◆ **The task**: Render the lines below as a JSON list of strings, one string per line and skipping blank lines, covering everything from the line containing "This screenshot has width=1456, height=819." through the last of the lines. Leave the pictures out of the answer.

[Items from a data source]
>> begin
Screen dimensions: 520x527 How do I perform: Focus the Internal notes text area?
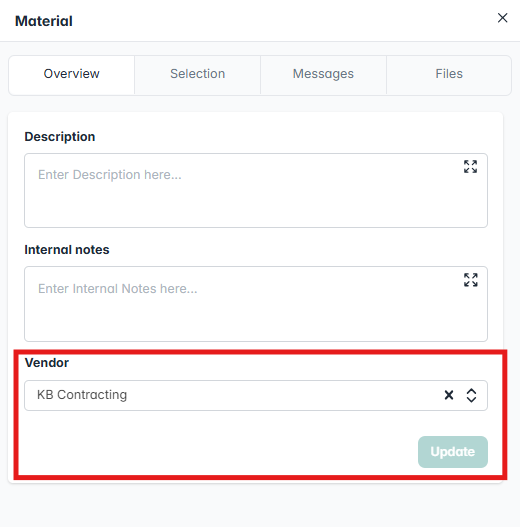click(256, 304)
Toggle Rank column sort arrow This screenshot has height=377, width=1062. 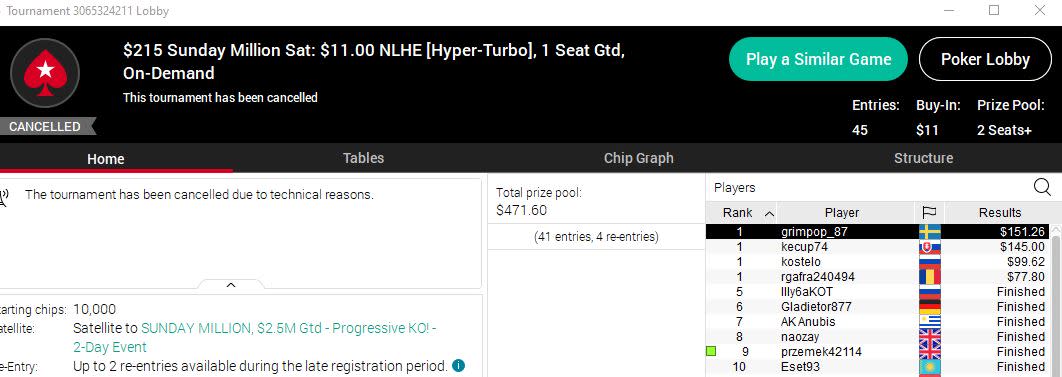(769, 213)
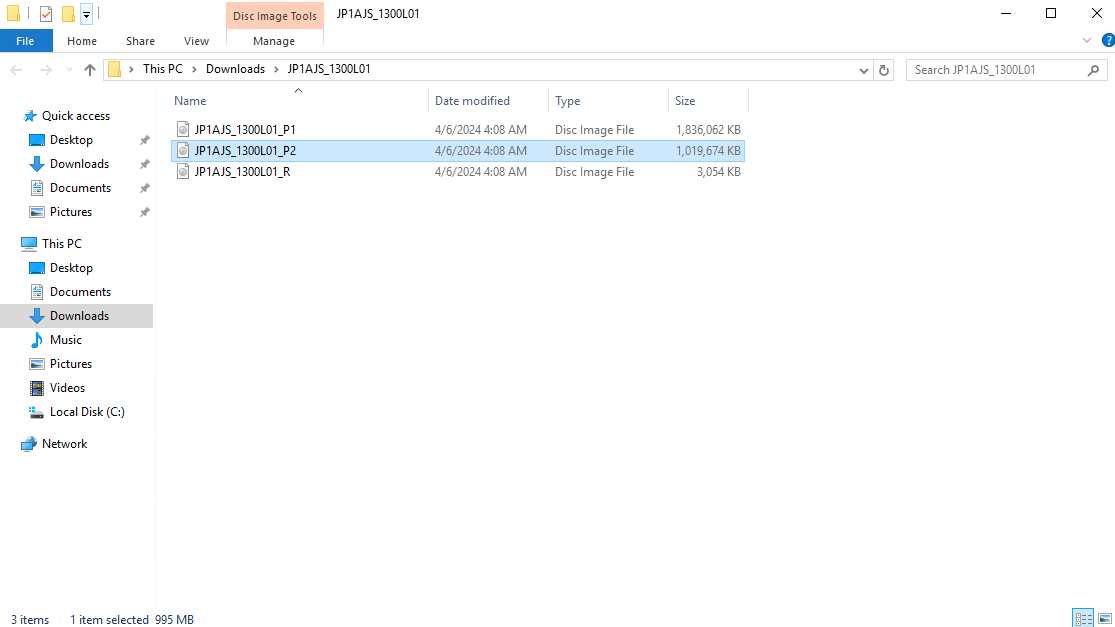This screenshot has width=1115, height=627.
Task: Select the JP1AJS_1300L01_P1 disc image file icon
Action: point(183,129)
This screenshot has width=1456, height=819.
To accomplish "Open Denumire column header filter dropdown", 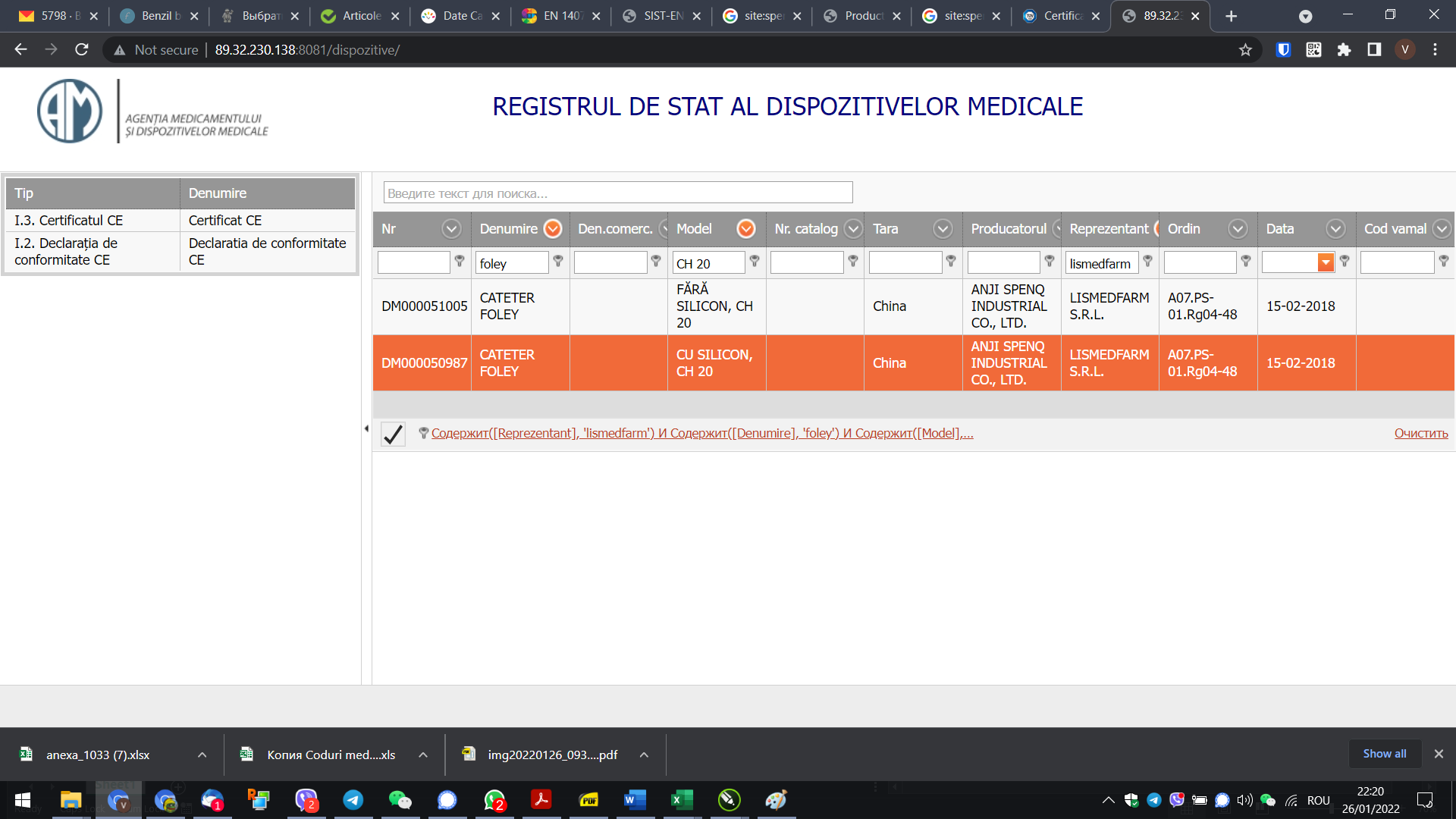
>> end
◆ **Full answer**:
[
  "This screenshot has width=1456, height=819.",
  "To accomplish \"Open Denumire column header filter dropdown\", "
]